Ciclosporina. In uno studio farmacocinetico condotto su volontari sani che assumevano una dose orale di azitromicina da 500 mg/giorno per 3 giorni, seguita da una dose orale singola di ciclosporina da 10 mg/kg, è stato dimostrato un significativo aumento della Cmax e dell'AUC0-5 della ciclosporina. Pertanto, si raccomanda cautela nell'assunzione concomitante di questi medicinali. Se l'assunzione concomitante è necessaria, si devono monitorare i livelli di ciclosporina e la dose deve essere adeguatamente aggiustata.
Efavirenz. L'assunzione contemporanea di una dose singola di azitromicina da 600 mg e di 400 mg di efavirenz al giorno per 7 giorni non ha causato alcuna interazione farmacocinetica clinicamente significativa.
Fluconazolo. L'assunzione contemporanea di una dose singola di azitromicina da 1200 mg non provoca variazioni della farmacocinetica di una dose singola di fluconazolo da 800 mg.

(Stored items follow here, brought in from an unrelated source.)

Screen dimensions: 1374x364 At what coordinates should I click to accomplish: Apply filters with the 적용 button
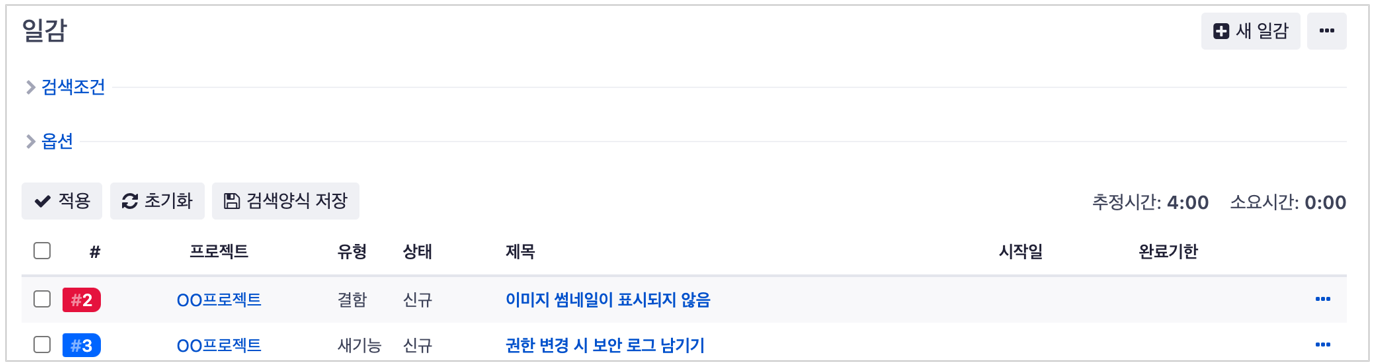pyautogui.click(x=62, y=201)
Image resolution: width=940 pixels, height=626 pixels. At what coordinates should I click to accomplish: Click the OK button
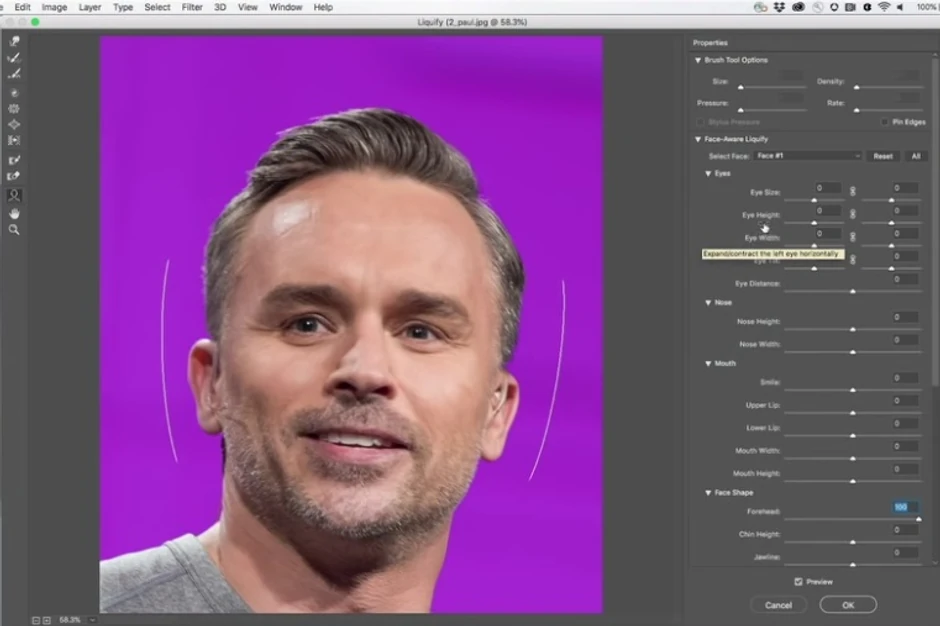848,605
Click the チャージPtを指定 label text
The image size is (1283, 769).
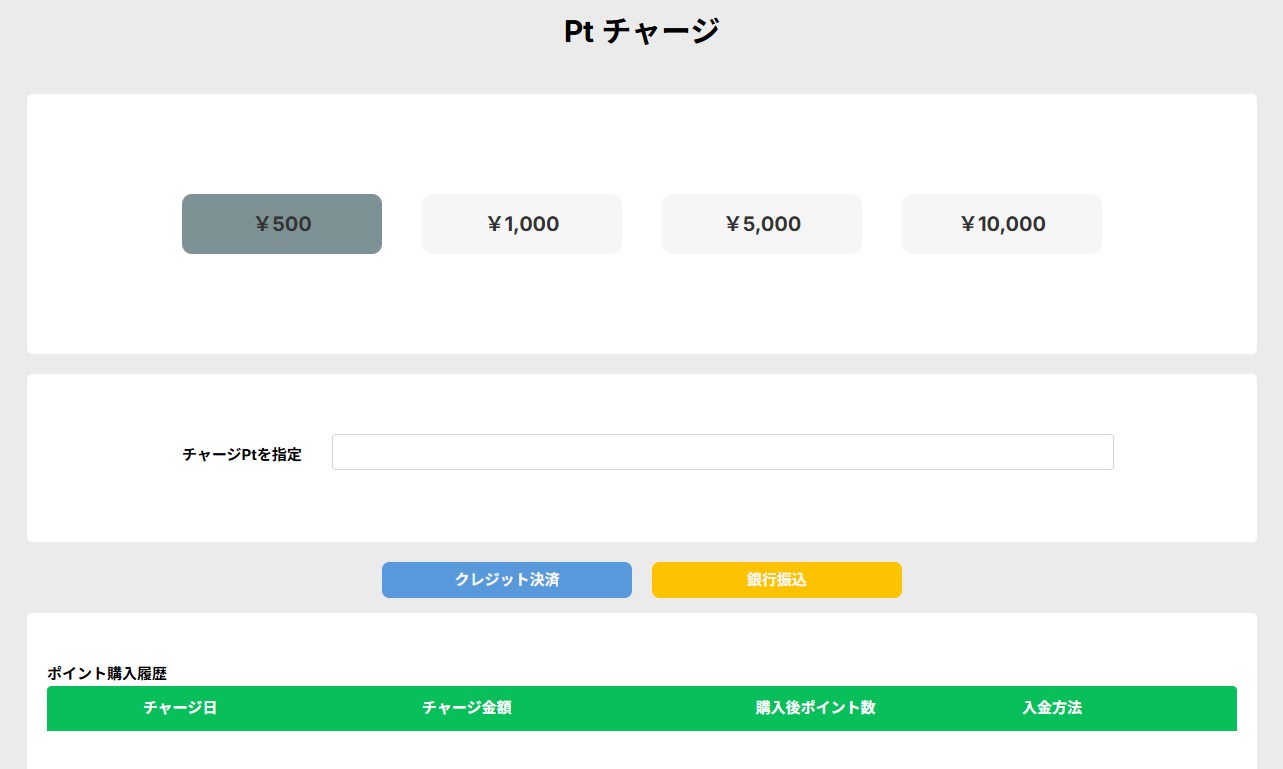242,454
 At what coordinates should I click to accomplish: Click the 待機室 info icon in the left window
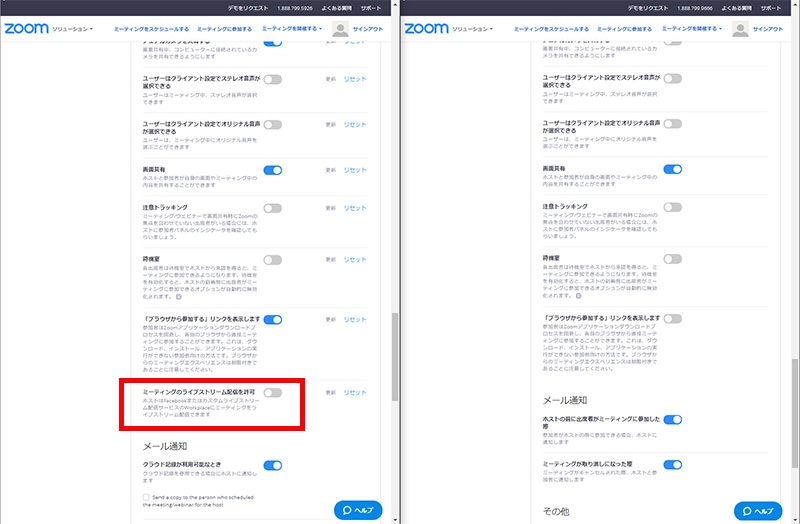coord(178,297)
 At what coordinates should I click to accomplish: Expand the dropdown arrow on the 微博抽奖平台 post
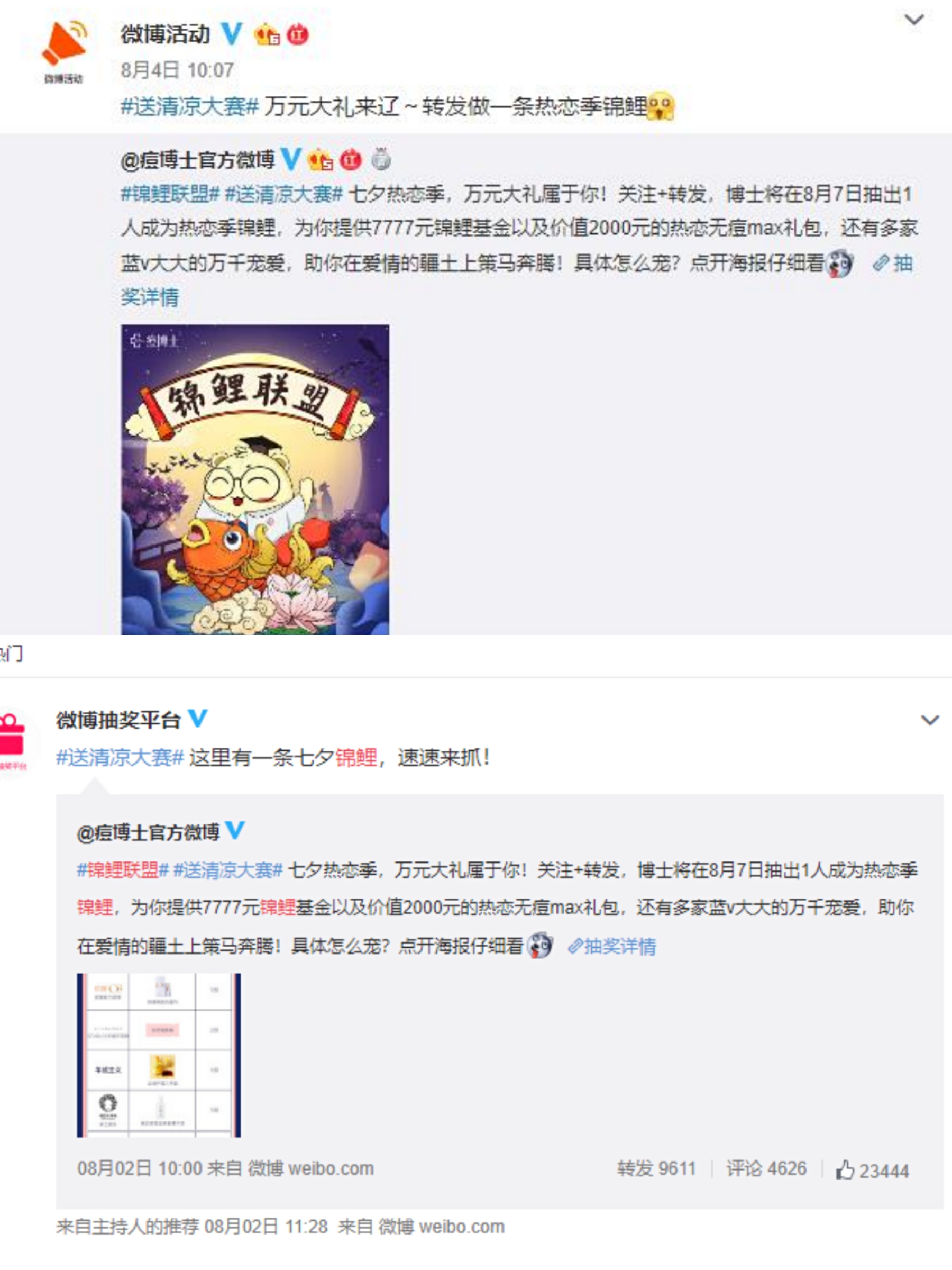[x=930, y=720]
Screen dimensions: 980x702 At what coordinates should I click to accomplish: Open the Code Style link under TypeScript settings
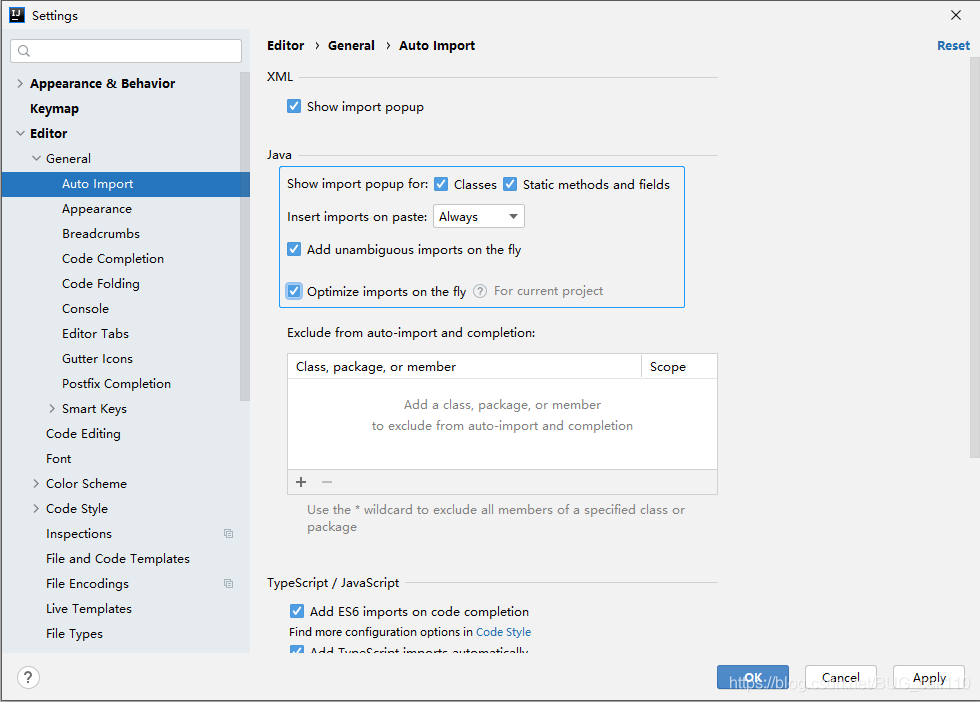click(503, 631)
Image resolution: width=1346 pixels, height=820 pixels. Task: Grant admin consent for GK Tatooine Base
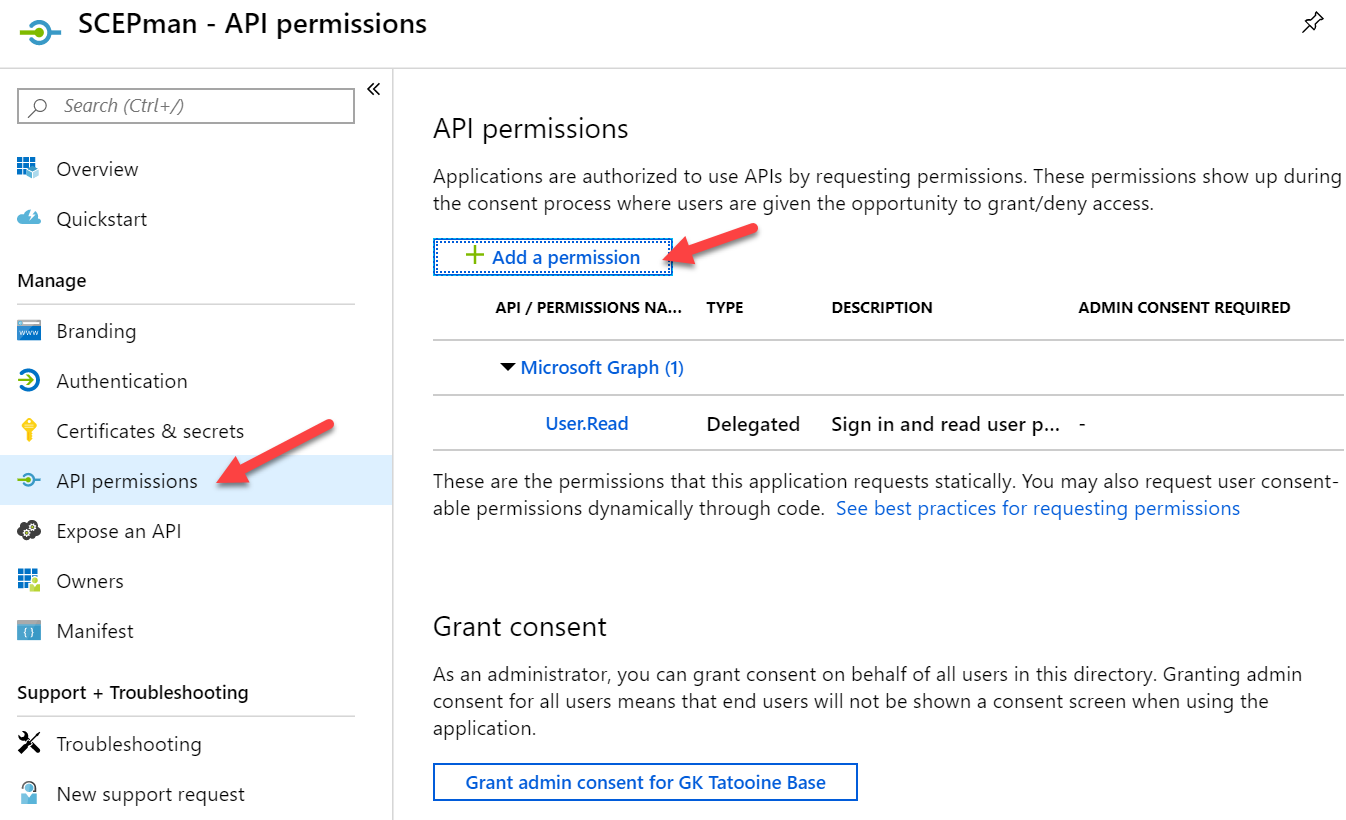645,782
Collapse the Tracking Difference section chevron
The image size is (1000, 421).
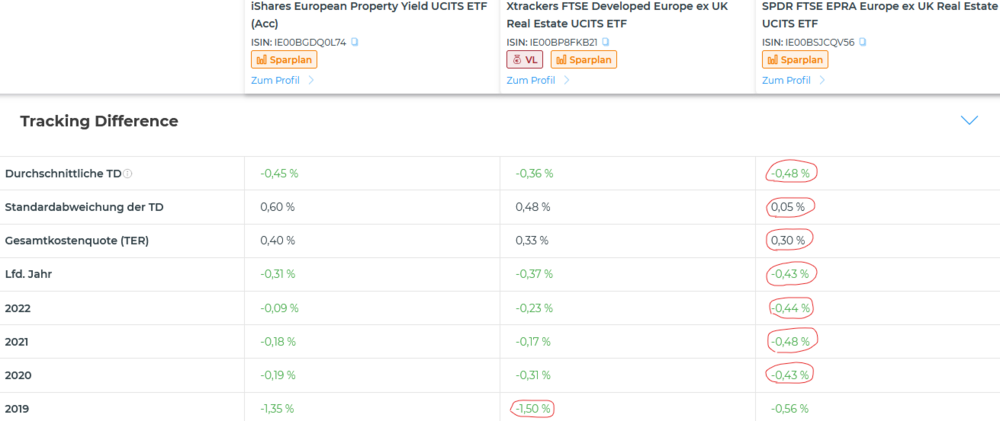(968, 121)
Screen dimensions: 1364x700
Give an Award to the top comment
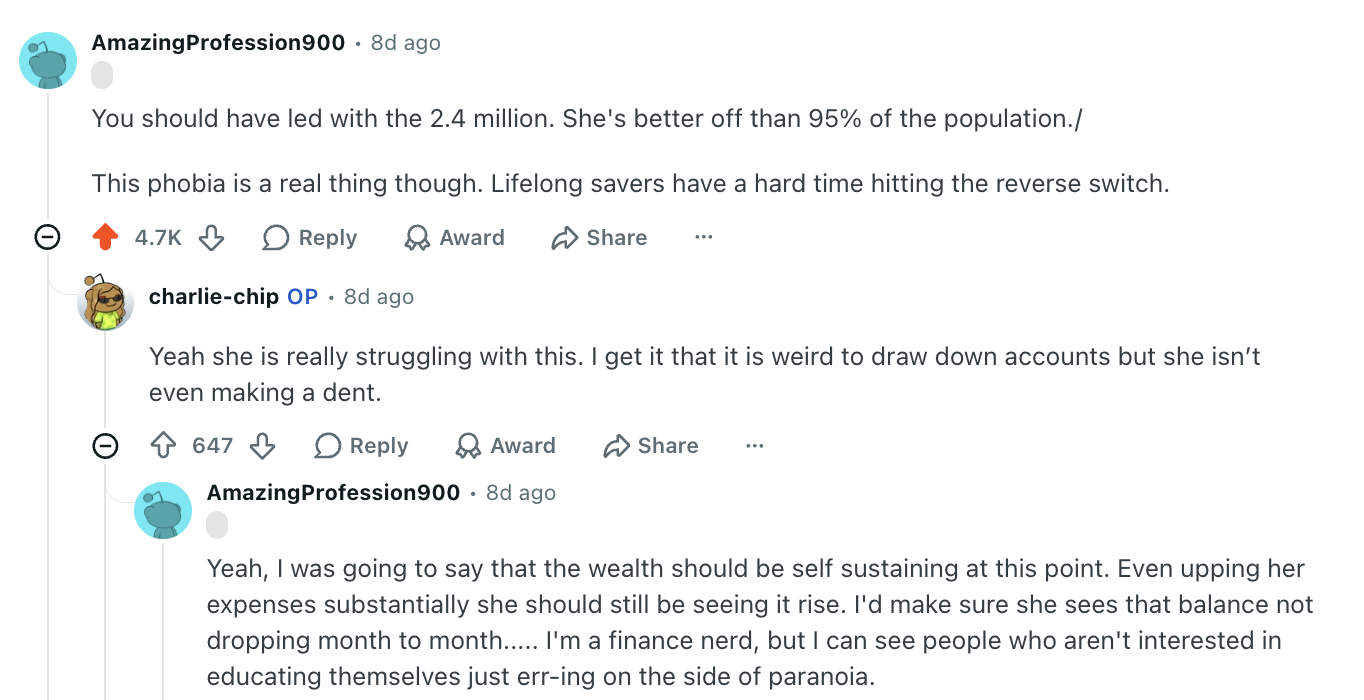coord(454,238)
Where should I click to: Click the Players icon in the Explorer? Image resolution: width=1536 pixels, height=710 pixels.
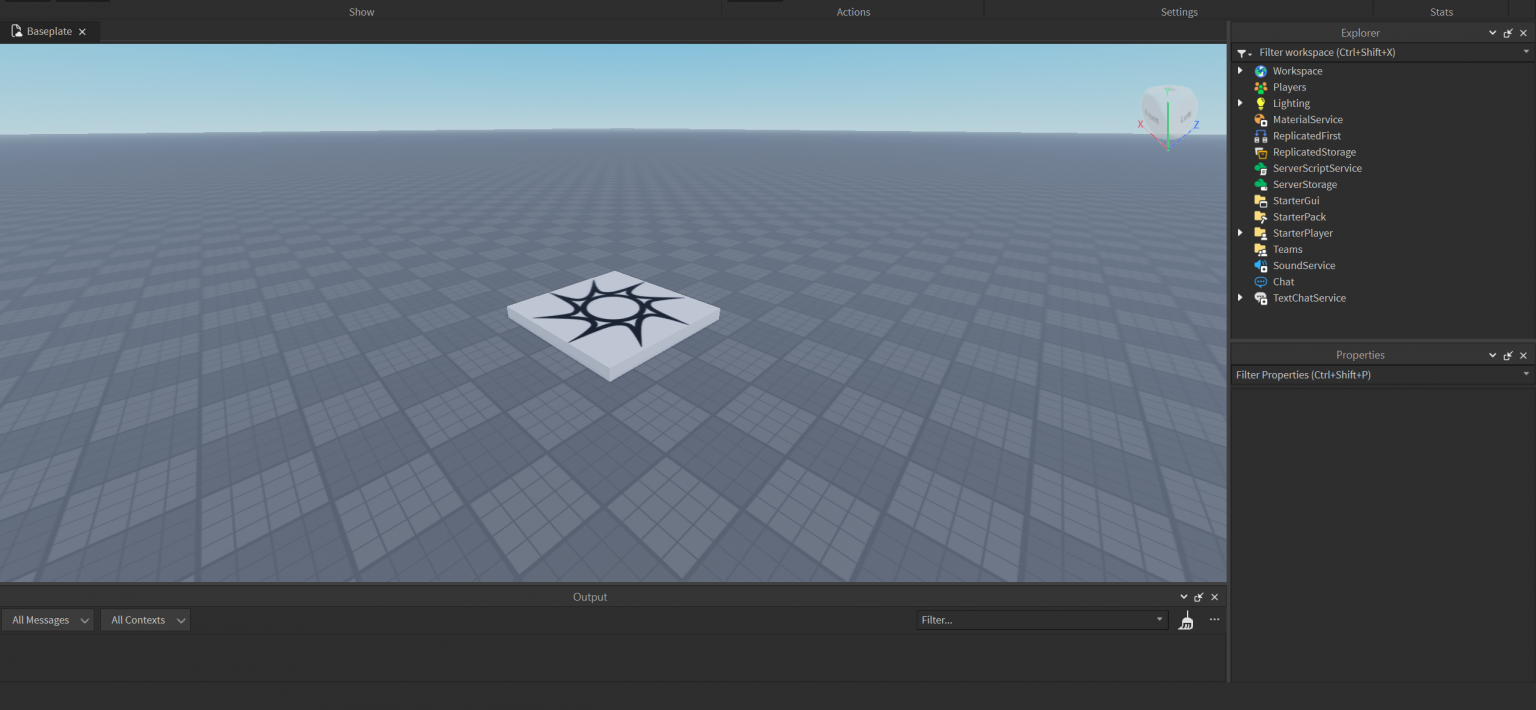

L'esposizione totale e il tempo di dimezzamento dell'azitromicina non sono modificati dall'assunzione concomitante di fluconazolo, ma è stato osservato un lieve calo clinicamente non significativo della Cmax (18%) dell'azitromicina.
Indinavir. L'assunzione contemporanea di una dose singola di azitromicina da 1200 mg non ha avuto un effetto statisticamente significativo sulla farmacocinetica dell'indinavir, somministrato alla dose di 800 mg tre volte al giorno per 5 giorni.
Metilprednisolone. In uno studio di interazione farmacocinetica su volontari sani, l'azitromicina non ha mostrato un effetto significativo sulla farmacocinetica del metilprednisolone.
Midazolam. In volontari sani, l'assunzione contemporanea di azitromicina 500 mg al giorno per 3 giorni non ha causato variazioni clinicamente significative della farmacocinetica e della farmacodinamica del midazolam, somministrato come dose singola da 15 mg.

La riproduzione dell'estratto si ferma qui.